After years of experiencing those illusive symptoms I started to feel like a hypochondriac.  After all, my doctor knew I was only seeking attention, so why shouldn’t I start to realize that my symptoms were mere phantoms.  I had completely stopped mentioning any health difficulty that could not be quantified by myself first.

          

Then came a time when everything changed.  I had an appointment to see my regular general practitioner when an intern was doing preliminary examinations for my own doctor.  As I was talking to the intern she actually witnessed me experiencing the lighting bolts of pain.  There was no ignoring or disguising the pain I felt at that time.  It was so sudden and so very, very intense.  She explained to me that this was called trigeminal neuralgia which involves a malfunction of one of the major facial nerves.

 

The intern had taken a class on MS the day before and was eager to practice what she had learned.  After a thorough examination she reported what she had observed to my doctor.  I was then referred to a neurologist.  Just like that, I was finally seeing a neurologist.  I did not realize until years later that I could have requested an appointment with a neurologist and my GP would have had to refer me.  (At least in Canada, I am not sure how things are done in other countries.  In Canada we cannot see a specialist unless we are referred by our GPs.)

 

On the first visit with the neurologist he calmly said, “Yes, you probably have MS, but I want to do some simple tests first.”  One of these tests was a Magnetic Resonance Imaging (MRI), the other test is a Spinal Tap.

 

 

The Day of Discovery

 

The day I found out that I had MS was a gray, dismal day.   The neurologist walked into the examination room, perched on the edge of his desk, slapped my chart down, and said, “You have MS”. 

 

After a lengthy stunned pause he continued, “There is nothing I can do for you unless you have $17,000 a year to spend on medicine!”  He allowed a short pause before he asked, “Do you have that amount of money?”  I numbly answered in the negative.  He stood up and walked out; flippantly and callously, saying, “Have a good day.”

 

I was numb with shock.  I made my way to the waiting room and my daughter was.
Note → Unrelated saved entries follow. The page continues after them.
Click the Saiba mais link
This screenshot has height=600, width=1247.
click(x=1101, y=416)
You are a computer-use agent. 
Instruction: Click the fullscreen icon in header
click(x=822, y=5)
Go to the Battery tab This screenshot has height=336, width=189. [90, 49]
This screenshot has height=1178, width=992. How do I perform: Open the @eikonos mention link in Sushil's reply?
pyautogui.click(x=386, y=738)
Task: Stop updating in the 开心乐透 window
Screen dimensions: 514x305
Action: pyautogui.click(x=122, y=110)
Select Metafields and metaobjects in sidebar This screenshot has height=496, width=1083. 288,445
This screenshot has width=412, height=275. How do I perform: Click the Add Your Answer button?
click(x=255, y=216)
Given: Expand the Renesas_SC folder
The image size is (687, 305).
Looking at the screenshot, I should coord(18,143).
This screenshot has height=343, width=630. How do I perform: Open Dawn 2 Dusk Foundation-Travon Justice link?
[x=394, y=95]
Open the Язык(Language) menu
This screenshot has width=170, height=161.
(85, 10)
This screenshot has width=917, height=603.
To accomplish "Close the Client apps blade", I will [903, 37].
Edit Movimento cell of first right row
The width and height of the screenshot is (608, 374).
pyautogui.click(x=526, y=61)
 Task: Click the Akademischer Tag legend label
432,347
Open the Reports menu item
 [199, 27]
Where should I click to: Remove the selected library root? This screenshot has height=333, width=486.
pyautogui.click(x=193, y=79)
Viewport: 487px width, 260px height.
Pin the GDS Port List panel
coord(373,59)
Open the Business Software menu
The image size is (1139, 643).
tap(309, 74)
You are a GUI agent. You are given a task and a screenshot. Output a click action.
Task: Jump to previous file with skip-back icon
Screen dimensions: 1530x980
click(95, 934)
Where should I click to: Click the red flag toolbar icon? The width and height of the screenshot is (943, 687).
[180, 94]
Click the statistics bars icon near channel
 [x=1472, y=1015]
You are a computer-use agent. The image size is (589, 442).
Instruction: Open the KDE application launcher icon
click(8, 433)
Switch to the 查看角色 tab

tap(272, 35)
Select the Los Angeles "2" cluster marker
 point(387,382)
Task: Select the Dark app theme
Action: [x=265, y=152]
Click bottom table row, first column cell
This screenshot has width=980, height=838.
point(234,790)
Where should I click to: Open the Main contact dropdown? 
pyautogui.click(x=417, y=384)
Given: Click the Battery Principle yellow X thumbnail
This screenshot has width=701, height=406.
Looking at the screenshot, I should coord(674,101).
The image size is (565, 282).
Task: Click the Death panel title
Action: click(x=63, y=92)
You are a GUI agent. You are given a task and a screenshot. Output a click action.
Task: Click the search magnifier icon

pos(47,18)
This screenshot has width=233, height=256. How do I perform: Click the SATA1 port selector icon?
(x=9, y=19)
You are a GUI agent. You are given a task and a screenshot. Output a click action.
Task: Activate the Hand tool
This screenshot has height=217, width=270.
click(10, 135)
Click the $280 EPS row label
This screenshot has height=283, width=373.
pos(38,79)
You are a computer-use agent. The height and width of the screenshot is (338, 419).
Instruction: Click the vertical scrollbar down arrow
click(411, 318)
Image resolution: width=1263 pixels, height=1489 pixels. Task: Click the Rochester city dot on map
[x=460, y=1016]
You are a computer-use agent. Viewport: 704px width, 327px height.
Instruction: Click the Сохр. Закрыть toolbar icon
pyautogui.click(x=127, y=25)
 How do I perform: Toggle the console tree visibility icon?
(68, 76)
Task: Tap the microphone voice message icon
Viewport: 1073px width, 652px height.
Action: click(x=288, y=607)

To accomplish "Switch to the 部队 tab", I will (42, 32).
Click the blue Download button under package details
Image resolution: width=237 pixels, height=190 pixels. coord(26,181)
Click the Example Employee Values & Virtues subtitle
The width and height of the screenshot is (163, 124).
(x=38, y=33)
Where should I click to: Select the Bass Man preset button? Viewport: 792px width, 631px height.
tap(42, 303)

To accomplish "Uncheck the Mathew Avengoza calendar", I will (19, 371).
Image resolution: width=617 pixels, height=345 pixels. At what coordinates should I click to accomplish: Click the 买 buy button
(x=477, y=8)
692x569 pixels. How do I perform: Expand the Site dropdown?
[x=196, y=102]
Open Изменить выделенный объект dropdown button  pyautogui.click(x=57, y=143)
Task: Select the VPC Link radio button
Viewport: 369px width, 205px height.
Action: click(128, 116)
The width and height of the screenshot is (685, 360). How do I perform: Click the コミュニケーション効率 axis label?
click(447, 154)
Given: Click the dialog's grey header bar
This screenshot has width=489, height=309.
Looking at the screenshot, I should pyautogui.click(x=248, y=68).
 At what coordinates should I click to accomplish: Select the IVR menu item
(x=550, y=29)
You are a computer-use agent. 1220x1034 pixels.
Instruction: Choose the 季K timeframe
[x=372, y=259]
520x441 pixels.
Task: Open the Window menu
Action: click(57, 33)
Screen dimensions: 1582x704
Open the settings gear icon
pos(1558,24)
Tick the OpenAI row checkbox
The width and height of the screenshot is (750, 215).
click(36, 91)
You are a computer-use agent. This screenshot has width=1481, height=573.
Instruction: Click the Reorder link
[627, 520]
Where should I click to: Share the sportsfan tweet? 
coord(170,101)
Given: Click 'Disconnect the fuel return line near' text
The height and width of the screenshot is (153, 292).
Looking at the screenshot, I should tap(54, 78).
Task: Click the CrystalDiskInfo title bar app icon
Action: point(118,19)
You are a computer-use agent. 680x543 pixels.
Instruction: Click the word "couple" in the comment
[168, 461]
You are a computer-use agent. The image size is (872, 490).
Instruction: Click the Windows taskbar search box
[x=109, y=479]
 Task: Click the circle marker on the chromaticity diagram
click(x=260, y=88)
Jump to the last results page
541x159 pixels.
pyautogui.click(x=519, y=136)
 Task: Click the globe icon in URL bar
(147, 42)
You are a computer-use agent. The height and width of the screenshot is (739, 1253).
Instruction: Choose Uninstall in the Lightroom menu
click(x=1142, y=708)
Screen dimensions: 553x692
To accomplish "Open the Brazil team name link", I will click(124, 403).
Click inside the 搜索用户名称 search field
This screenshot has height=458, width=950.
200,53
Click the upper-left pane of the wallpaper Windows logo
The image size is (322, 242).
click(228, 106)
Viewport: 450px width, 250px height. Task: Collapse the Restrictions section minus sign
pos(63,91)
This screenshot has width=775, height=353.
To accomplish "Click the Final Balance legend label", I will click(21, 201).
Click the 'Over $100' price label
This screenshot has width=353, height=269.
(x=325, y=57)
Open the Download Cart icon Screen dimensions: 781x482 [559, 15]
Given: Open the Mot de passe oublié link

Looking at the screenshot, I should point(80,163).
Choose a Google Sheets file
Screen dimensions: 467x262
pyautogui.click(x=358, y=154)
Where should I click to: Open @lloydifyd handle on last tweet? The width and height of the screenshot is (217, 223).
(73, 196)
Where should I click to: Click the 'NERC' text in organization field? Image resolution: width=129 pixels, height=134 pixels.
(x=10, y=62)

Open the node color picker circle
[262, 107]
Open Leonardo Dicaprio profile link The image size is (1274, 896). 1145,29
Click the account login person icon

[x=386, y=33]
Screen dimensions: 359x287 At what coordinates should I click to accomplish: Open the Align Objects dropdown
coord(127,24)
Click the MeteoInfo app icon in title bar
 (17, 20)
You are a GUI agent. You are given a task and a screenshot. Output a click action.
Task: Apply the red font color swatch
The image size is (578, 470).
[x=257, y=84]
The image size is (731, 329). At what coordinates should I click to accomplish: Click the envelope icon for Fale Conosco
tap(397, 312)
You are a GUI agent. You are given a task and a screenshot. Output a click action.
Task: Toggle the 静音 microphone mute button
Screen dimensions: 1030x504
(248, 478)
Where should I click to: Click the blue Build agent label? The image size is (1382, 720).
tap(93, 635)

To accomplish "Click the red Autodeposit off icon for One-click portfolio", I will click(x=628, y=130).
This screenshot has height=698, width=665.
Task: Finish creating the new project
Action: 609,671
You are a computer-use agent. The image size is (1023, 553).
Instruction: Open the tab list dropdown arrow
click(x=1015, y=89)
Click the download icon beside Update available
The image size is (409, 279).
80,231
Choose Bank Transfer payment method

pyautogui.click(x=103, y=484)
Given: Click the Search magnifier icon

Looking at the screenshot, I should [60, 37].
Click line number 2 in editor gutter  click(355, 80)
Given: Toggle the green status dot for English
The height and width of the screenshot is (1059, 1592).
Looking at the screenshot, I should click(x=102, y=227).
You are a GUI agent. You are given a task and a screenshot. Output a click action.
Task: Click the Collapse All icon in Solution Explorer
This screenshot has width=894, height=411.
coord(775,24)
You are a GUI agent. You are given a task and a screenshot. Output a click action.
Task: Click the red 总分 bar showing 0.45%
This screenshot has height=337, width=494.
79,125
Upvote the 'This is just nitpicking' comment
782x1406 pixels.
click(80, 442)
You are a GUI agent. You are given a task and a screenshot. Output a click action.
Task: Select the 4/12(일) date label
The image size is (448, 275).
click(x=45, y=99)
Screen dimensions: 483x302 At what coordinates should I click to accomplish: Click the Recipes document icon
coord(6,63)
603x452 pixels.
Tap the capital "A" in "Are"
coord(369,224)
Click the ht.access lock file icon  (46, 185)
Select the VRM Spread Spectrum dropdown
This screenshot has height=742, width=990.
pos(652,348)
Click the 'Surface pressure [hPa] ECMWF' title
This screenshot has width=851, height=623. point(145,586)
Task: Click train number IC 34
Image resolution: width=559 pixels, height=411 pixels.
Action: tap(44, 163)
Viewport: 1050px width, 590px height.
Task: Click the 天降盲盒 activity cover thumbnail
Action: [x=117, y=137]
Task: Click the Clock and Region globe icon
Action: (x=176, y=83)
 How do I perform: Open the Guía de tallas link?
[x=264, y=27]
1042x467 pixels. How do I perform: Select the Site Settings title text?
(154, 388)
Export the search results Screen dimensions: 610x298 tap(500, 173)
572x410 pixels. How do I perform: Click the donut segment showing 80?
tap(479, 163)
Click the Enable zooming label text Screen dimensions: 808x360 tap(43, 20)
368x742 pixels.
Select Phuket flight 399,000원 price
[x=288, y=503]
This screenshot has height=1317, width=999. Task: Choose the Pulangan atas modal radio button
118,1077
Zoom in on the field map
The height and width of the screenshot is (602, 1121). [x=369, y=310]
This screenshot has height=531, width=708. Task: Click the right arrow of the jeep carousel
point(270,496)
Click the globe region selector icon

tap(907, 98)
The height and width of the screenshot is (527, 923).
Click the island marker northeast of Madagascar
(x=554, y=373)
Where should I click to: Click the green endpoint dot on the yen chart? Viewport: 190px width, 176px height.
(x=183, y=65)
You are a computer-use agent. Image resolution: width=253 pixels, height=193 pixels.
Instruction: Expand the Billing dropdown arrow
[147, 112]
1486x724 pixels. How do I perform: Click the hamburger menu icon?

We left.  To her question of the diagnosis, I numbly replied, “Yes, I have MS”. 

 

When we got to the street the sky had opened up and the rain was pouring down.  We had several blocks to walk.  I started  crying.  We were both very quiet, with our own private thoughts. 

 

Nature plastered us with drenching water, running down our faces.  No one on the street, even noticed that I was crying.  After a few block I started to pray.  I gave myself, and my MS, completely over to the care of God. 

 

By the time we got to the car I knew that God was in control and my life could be very good, even with MS.  I wasn’t relieved.  I wasn’t accepting.  I wasn’t understanding.  But, I did know that I didn’t have to do this alone.

 

To many, I may appear to be healthy.  I may appear to have no difficulty with balance, vision, speech, muscle spasms, tremors, cognitive abilities, or fatigue.  Many do not see the emotional and physical pains that I experience because of MS.  MS is not always a visible disease. 

 

For most MS patients, MS is a:  silent, invisible, chronic, progressive, sometimes devastating disease.  MS can attack any part of the central nervous system, including: the brain, spinal cord, and optic nerve.  It is believed that our body’s immune system is attacking itself.

 

 

Bonnie